Also the fact that Grandfather Spider has a little (a fuck ton) more personality than your generic "wise ancient being from beyond the universe" and he's actually just petty and slimy as fuck. Like remember in Mirage where he literally revives three of our greatest enemies from the gotdamned afterlife just to say "Epic Gotcha Moment :)"
But his silliness aside, I wish the game explored Grandfather Spider's apparent """fondness""" for The Wizard more. Like don't get me wrong that fucker is evil as all hell and has manipulated The Wizard many many times to suit his own goals, but you can still see where he """cares""" for us in his own weirdass way.
Like, I totally believed him in Empyrea when he offered to make the new Chaos World in our image if we joined him. Fucked up? Yeah Absolutely! Manipulation was GS's whole entire thing and even if we actually decided to be like "okay fuck it, sure your ex wife is getting on my damn nerves anyway" and he got some Immense Glee out of seeing the Spiral's Savior and Grandmother Raven and Bartleby's most trusted scion under his beck and call, I still think that Grandfather Spider legit still viewed us as one of his kids.

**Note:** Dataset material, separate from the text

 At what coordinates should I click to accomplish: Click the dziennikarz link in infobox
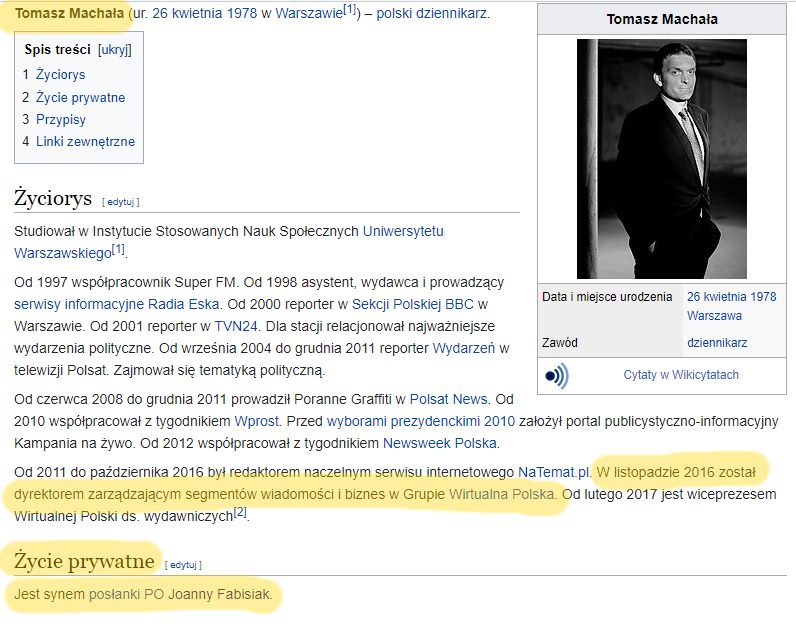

Like the moment where he appeared to The Wizard in that cave in Polaris and said "man you're so tired. you'd be so much better off staying at home man trust me :)))" was so impactful, like.... he used Grandmother Raven's growing paranoia and wrath against her, in the most "I'm the better parent" way possible. Grandmother Raven hit us up on the phone just to say "if you fuck this up im mowing your ass like it's grass" and not a second later Old Man Spider calls us and goes "hahaha man isn't this all wild? lmao you do too much you deserve to rest", but he says it in like this fatherly, soothing way.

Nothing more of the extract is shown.